Dataset excerpts ▸

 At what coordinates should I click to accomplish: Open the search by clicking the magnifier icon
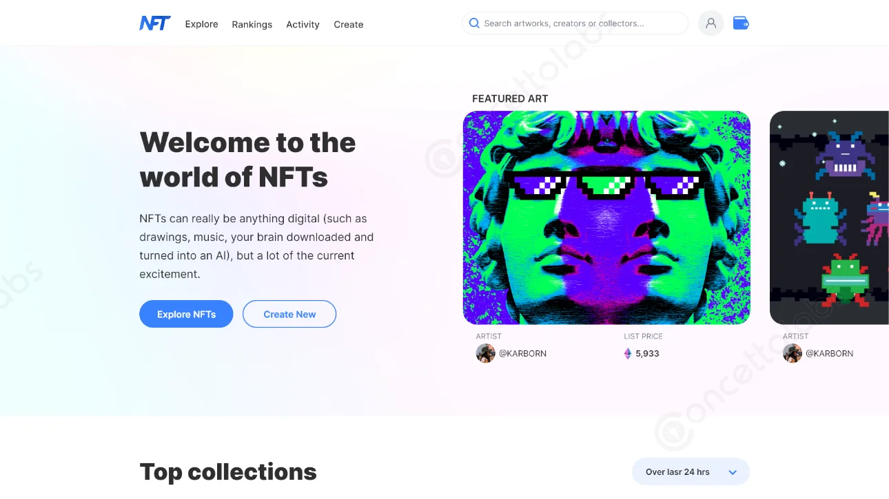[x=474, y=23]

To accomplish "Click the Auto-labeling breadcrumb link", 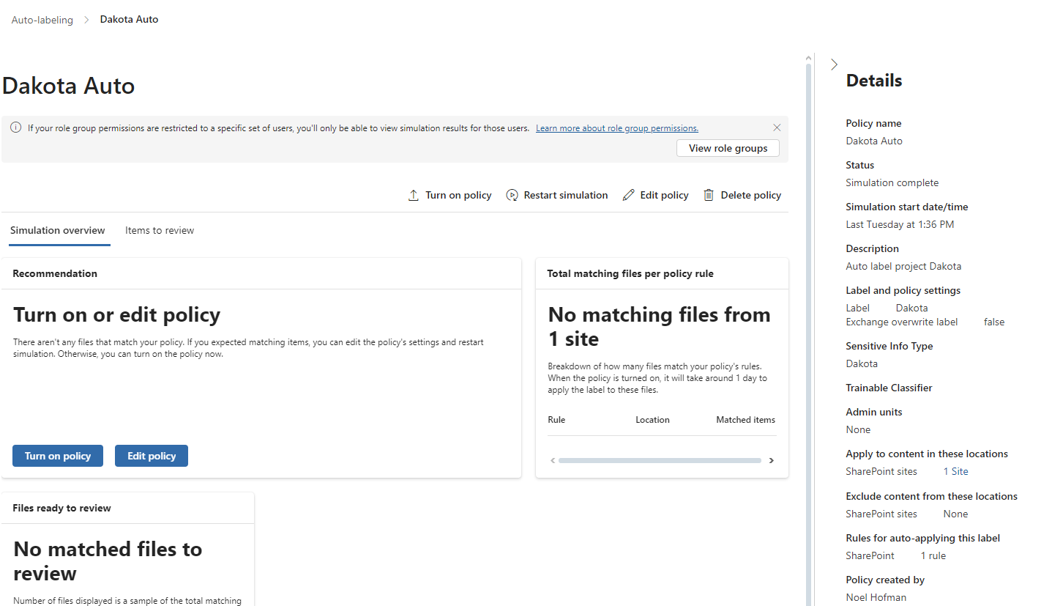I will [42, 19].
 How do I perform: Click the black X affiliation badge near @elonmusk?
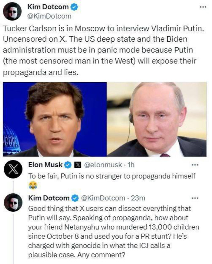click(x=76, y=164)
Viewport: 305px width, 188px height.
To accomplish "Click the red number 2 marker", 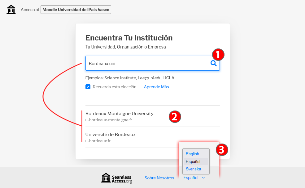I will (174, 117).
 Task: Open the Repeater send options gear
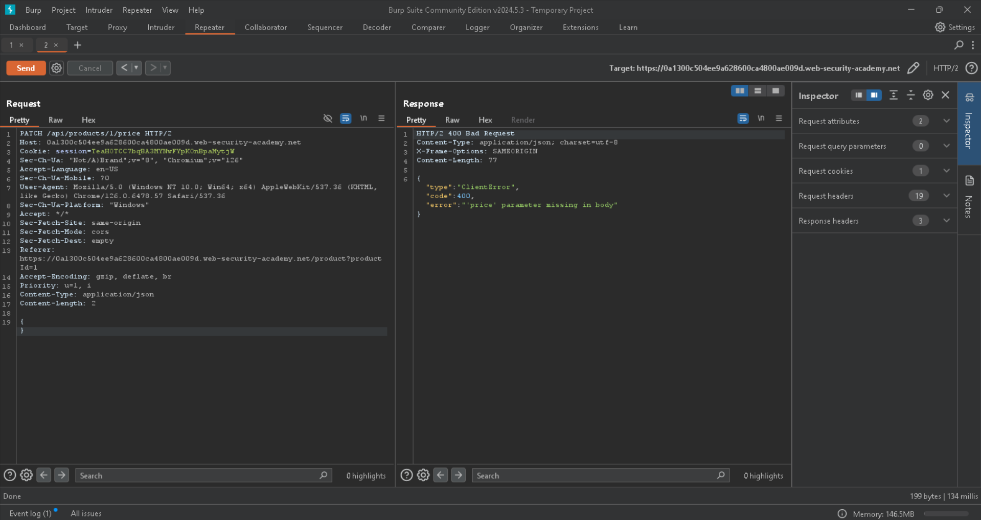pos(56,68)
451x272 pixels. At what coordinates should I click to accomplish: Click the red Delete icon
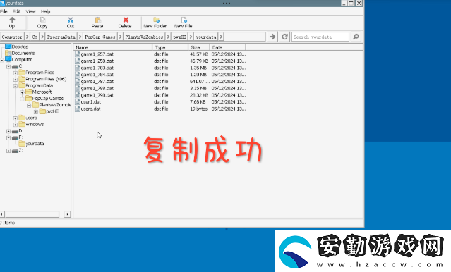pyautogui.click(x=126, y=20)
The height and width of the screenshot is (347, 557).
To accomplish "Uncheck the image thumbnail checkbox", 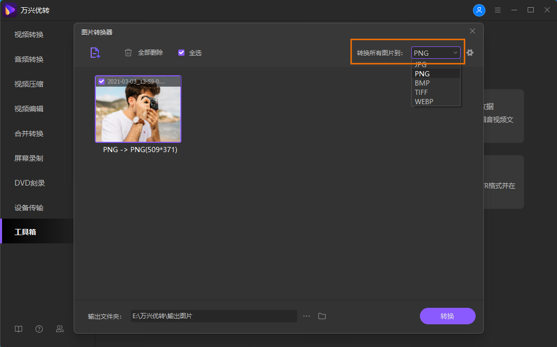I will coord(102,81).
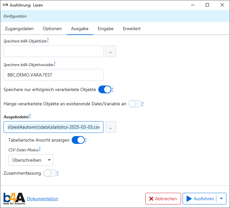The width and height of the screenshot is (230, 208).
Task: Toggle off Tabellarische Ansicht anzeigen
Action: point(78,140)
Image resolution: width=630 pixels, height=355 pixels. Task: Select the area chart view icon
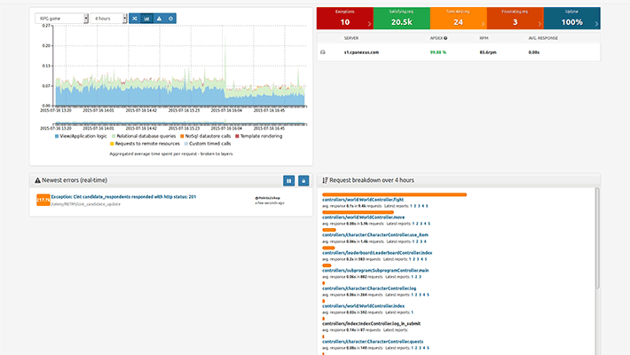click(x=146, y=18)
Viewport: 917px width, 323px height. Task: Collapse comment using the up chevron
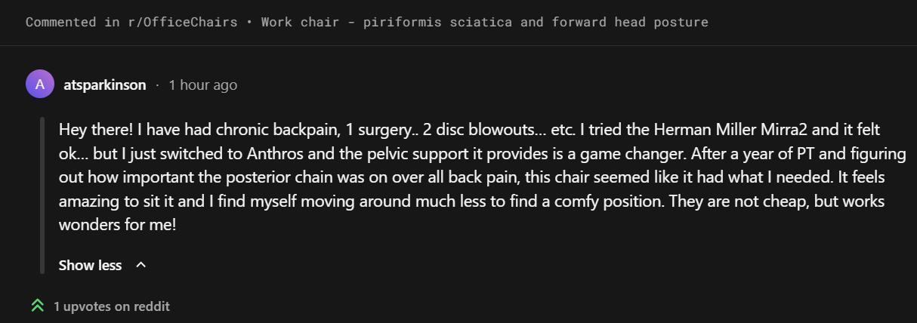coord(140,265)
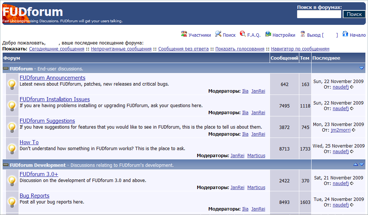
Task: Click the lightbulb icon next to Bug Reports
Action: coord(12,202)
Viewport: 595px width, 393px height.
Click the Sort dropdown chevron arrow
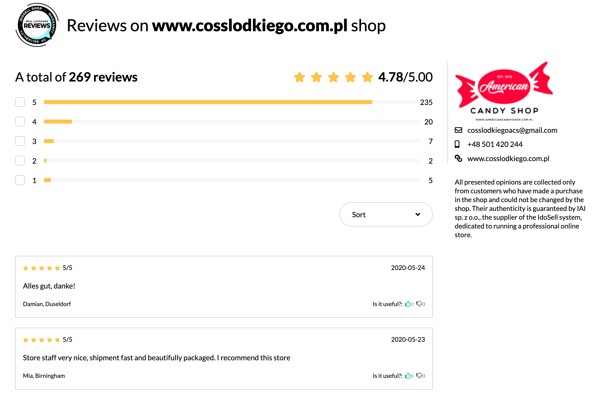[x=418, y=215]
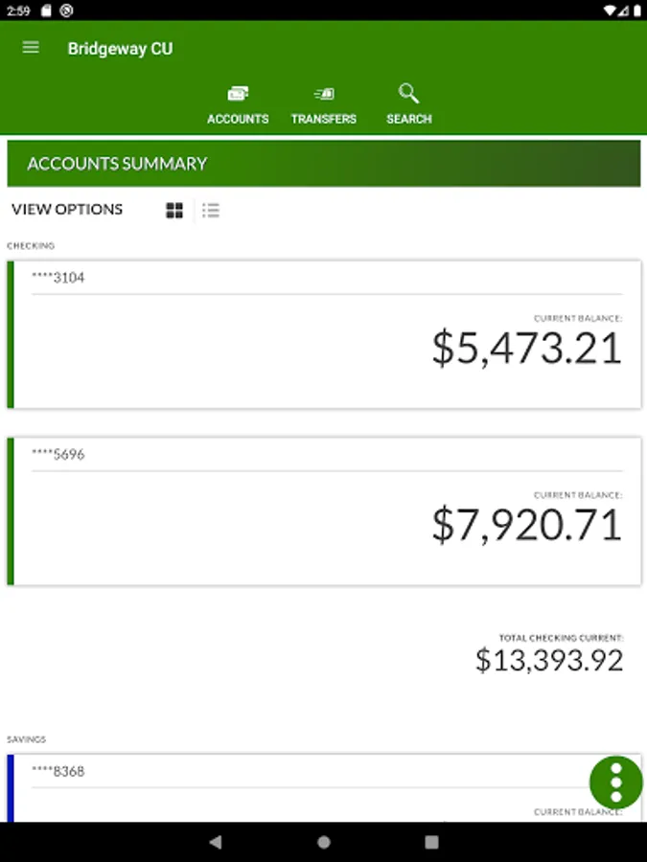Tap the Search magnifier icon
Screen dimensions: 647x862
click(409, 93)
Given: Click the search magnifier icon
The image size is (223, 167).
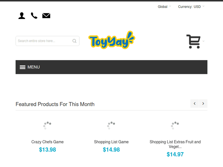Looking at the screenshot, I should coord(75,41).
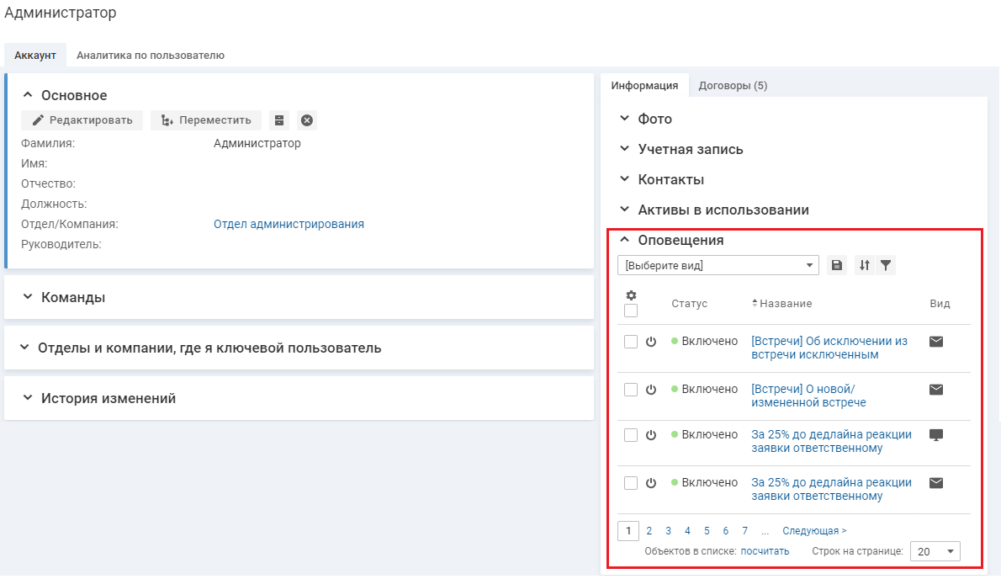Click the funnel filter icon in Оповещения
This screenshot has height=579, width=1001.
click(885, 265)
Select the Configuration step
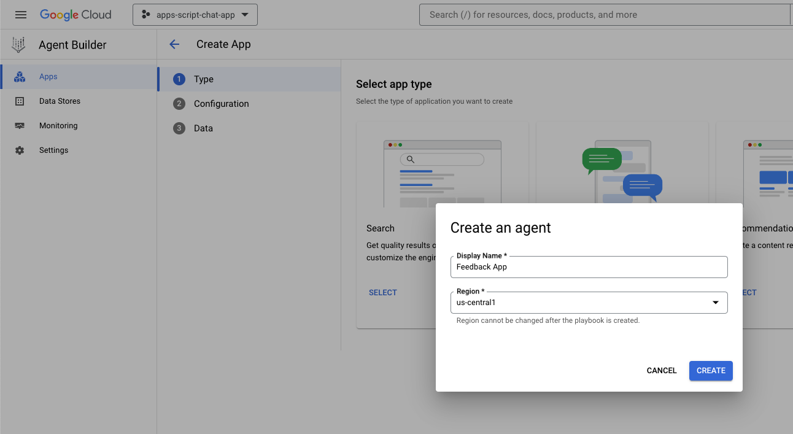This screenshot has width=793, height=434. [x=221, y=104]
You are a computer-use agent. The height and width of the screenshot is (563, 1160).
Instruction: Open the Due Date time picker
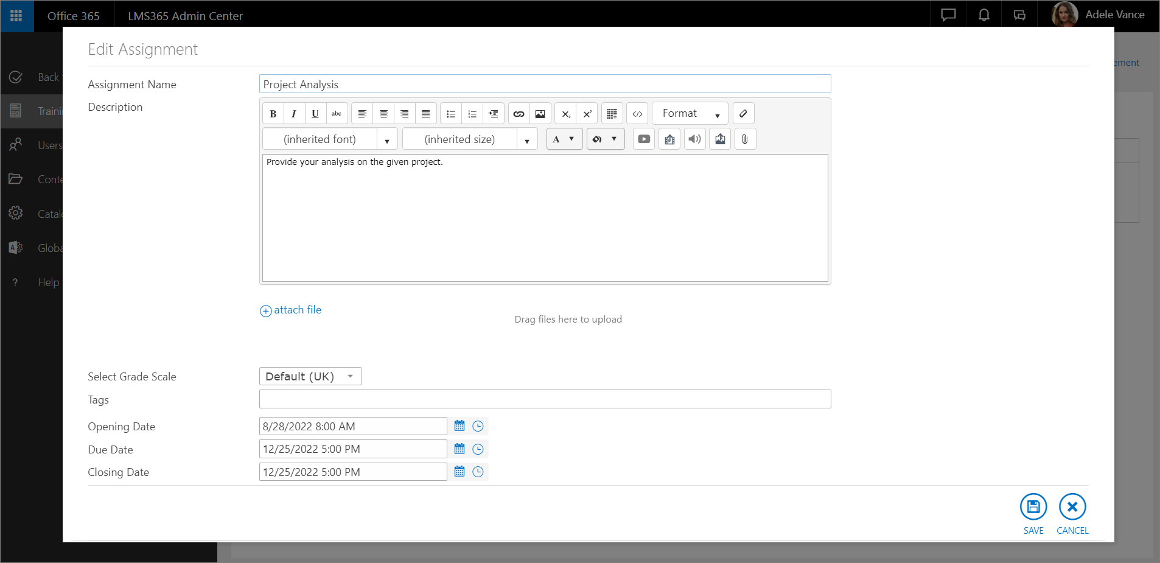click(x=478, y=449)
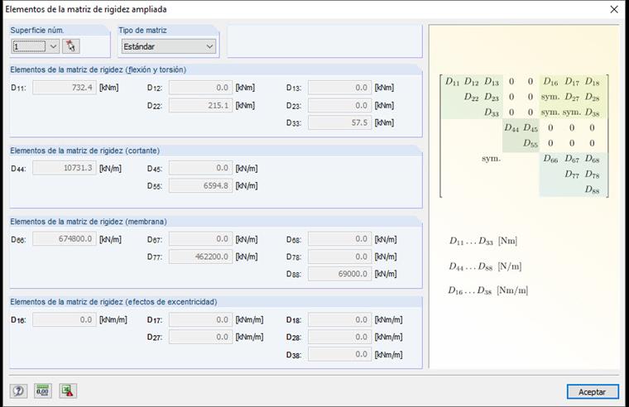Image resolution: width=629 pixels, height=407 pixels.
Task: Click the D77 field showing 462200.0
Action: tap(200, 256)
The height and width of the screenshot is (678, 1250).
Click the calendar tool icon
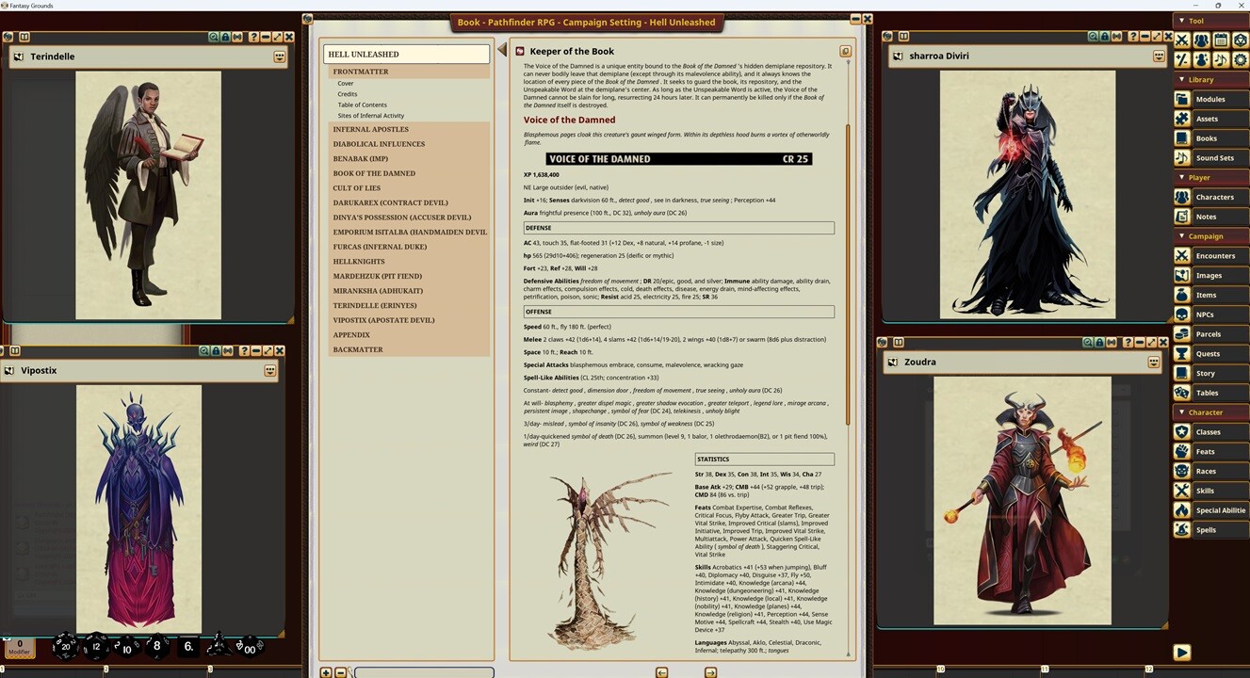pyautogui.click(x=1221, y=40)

Instructions to follow ▸
Everything from the line with "Given: Click the search magnifier icon" through the end of the records is to be repeated exactly. The pictures are not.

Written response ▸
Given: Click the search magnifier icon
The image size is (223, 167).
Looking at the screenshot, I should coord(75,41).
Click the funnel filter icon in Оповещения
This screenshot has height=579, width=1001.
click(885, 265)
Select the Configuration step
This screenshot has width=793, height=434. [x=221, y=104]
You are a computer-use agent. The height and width of the screenshot is (563, 1160).
Instruction: Open the Due Date time picker
click(x=478, y=449)
Image resolution: width=629 pixels, height=407 pixels.
Task: Click the D77 field showing 462200.0
Action: tap(200, 256)
The height and width of the screenshot is (678, 1250).
Click the calendar tool icon
pyautogui.click(x=1221, y=40)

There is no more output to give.